→ Exercise: Please put the rows below into a numbered list, leaving out any blank lines.

[Records excerpted from a collection]
-*-

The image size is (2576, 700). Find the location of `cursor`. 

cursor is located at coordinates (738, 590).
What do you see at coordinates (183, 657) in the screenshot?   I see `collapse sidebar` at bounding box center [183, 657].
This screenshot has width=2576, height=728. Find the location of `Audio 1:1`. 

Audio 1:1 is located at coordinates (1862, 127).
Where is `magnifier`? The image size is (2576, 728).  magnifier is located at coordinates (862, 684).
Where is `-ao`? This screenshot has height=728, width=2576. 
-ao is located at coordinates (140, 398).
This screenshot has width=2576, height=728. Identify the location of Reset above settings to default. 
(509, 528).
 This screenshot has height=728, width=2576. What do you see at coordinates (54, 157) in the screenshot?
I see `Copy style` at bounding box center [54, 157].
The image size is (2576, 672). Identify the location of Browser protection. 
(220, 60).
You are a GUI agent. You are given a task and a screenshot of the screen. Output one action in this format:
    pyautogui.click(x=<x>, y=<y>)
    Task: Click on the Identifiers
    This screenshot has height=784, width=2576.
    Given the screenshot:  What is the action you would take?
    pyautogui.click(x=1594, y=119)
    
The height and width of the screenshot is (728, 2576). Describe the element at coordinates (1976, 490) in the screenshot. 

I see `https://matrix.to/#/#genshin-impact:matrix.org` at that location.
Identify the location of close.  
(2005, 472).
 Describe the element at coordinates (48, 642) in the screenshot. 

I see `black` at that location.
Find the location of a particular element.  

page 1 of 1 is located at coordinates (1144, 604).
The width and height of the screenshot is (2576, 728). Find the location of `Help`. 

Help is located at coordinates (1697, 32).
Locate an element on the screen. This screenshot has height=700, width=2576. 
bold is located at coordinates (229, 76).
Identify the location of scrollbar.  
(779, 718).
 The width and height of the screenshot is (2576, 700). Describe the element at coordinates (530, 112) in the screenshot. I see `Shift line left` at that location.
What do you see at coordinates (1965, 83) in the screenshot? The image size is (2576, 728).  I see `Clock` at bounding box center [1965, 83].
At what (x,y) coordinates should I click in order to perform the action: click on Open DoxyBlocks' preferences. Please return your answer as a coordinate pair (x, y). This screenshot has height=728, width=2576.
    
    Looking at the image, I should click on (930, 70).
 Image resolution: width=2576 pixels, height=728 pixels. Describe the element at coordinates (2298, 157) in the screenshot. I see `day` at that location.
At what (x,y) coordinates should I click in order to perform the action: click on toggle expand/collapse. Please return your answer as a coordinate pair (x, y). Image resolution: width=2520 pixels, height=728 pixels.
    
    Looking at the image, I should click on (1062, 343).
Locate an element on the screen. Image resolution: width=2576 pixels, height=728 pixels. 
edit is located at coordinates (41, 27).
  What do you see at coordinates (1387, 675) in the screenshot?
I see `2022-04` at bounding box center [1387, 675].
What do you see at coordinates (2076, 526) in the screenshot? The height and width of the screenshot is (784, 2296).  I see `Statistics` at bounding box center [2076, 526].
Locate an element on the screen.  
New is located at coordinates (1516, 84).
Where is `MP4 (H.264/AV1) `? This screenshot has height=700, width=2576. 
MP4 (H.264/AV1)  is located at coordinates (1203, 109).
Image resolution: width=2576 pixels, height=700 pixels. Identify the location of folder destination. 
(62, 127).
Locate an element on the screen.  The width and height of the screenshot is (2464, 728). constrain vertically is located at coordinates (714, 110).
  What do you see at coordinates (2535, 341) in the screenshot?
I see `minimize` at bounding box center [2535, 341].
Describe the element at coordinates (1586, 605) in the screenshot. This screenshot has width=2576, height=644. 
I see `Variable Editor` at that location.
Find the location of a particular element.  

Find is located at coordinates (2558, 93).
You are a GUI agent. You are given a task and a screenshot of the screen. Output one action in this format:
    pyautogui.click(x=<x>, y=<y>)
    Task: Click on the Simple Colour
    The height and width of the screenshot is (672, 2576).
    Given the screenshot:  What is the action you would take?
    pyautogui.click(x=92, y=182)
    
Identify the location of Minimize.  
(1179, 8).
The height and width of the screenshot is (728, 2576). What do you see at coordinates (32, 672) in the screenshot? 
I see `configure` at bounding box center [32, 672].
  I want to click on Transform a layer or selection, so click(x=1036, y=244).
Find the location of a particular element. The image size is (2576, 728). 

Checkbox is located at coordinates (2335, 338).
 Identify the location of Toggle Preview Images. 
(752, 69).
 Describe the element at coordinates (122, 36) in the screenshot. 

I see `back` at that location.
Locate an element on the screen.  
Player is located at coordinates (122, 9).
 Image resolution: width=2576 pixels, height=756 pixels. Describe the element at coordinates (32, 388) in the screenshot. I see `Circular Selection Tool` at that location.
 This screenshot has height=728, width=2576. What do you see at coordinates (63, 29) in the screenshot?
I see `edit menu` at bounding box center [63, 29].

-*-

→ Response to the task:
1. The image size is (2576, 700). Find the location of `cursor`. 
2. cursor is located at coordinates (738, 590).
3. What do you see at coordinates (183, 657) in the screenshot?   I see `collapse sidebar` at bounding box center [183, 657].
4. This screenshot has width=2576, height=728. Find the location of `Audio 1:1`. 
5. Audio 1:1 is located at coordinates (1862, 127).
6. Where is `magnifier`? The image size is (2576, 728).  magnifier is located at coordinates (862, 684).
7. Where is `-ao`? This screenshot has height=728, width=2576. 
8. -ao is located at coordinates (140, 398).
9. This screenshot has width=2576, height=728. Identify the location of Reset above settings to default. 
10. (509, 528).
11.  This screenshot has height=728, width=2576. What do you see at coordinates (54, 157) in the screenshot?
12. I see `Copy style` at bounding box center [54, 157].
13. The image size is (2576, 672). Identify the location of Browser protection. 
14. (220, 60).
15. You are a GUI agent. You are given a task and a screenshot of the screen. Output one action in this format:
16.     pyautogui.click(x=<x>, y=<y>)
17.     Task: Click on the Identifiers
18.     This screenshot has height=784, width=2576.
19.     Given the screenshot:  What is the action you would take?
20.     pyautogui.click(x=1594, y=119)
21. The height and width of the screenshot is (728, 2576). Describe the element at coordinates (1976, 490) in the screenshot. 
22. I see `https://matrix.to/#/#genshin-impact:matrix.org` at that location.
23. Identify the location of close.  
24. (2005, 472).
25.  Describe the element at coordinates (48, 642) in the screenshot. 
26. I see `black` at that location.
27. Find the location of a particular element.  
28. page 1 of 1 is located at coordinates (1144, 604).
29. The width and height of the screenshot is (2576, 728). Find the location of `Help`. 
30. Help is located at coordinates (1697, 32).
31. Locate an element on the screen. This screenshot has height=700, width=2576. 
32. bold is located at coordinates (229, 76).
33. Identify the location of scrollbar.  
34. (779, 718).
35.  The width and height of the screenshot is (2576, 700). Describe the element at coordinates (530, 112) in the screenshot. I see `Shift line left` at that location.
36. What do you see at coordinates (1965, 83) in the screenshot? The image size is (2576, 728).  I see `Clock` at bounding box center [1965, 83].
37. At what (x,y) coordinates should I click in order to perform the action: click on Open DoxyBlocks' preferences. Please return your answer as a coordinate pair (x, y). This screenshot has height=728, width=2576.
38.     Looking at the image, I should click on (930, 70).
39.  Image resolution: width=2576 pixels, height=728 pixels. Describe the element at coordinates (2298, 157) in the screenshot. I see `day` at that location.
40. At what (x,y) coordinates should I click in order to perform the action: click on toggle expand/collapse. Please return your answer as a coordinate pair (x, y). Image resolution: width=2520 pixels, height=728 pixels.
41.     Looking at the image, I should click on (1062, 343).
42. Locate an element on the screen. Image resolution: width=2576 pixels, height=728 pixels. 
43. edit is located at coordinates (41, 27).
44.   What do you see at coordinates (1387, 675) in the screenshot?
45. I see `2022-04` at bounding box center [1387, 675].
46. What do you see at coordinates (2076, 526) in the screenshot? The height and width of the screenshot is (784, 2296).  I see `Statistics` at bounding box center [2076, 526].
47. Locate an element on the screen.  
48. New is located at coordinates (1516, 84).
49. Where is `MP4 (H.264/AV1) `? This screenshot has height=700, width=2576. 
50. MP4 (H.264/AV1)  is located at coordinates (1203, 109).
51. Image resolution: width=2576 pixels, height=700 pixels. Identify the location of folder destination. 
52. (62, 127).
53. Locate an element on the screen.  The width and height of the screenshot is (2464, 728). constrain vertically is located at coordinates (714, 110).
54.   What do you see at coordinates (2535, 341) in the screenshot?
55. I see `minimize` at bounding box center [2535, 341].
56. Describe the element at coordinates (1586, 605) in the screenshot. This screenshot has width=2576, height=644. 
57. I see `Variable Editor` at that location.
58. Find the location of a particular element.  
59. Find is located at coordinates (2558, 93).
60. You are a GUI agent. You are given a task and a screenshot of the screen. Output one action in this format:
61.     pyautogui.click(x=<x>, y=<y>)
62.     Task: Click on the Simple Colour
63.     The height and width of the screenshot is (672, 2576).
64.     Given the screenshot:  What is the action you would take?
65.     pyautogui.click(x=92, y=182)
66. Identify the location of Minimize.  
67. (1179, 8).
68. The height and width of the screenshot is (728, 2576). What do you see at coordinates (32, 672) in the screenshot? 
69. I see `configure` at bounding box center [32, 672].
70.   I want to click on Transform a layer or selection, so click(x=1036, y=244).
71. Find the location of a particular element. The image size is (2576, 728). 
72. Checkbox is located at coordinates (2335, 338).
73.  Identify the location of Toggle Preview Images. 
74. (752, 69).
75.  Describe the element at coordinates (122, 36) in the screenshot. 
76. I see `back` at that location.
77. Locate an element on the screen.  
78. Player is located at coordinates (122, 9).
79.  Image resolution: width=2576 pixels, height=756 pixels. Describe the element at coordinates (32, 388) in the screenshot. I see `Circular Selection Tool` at that location.
80.  This screenshot has height=728, width=2576. What do you see at coordinates (63, 29) in the screenshot?
81. I see `edit menu` at bounding box center [63, 29].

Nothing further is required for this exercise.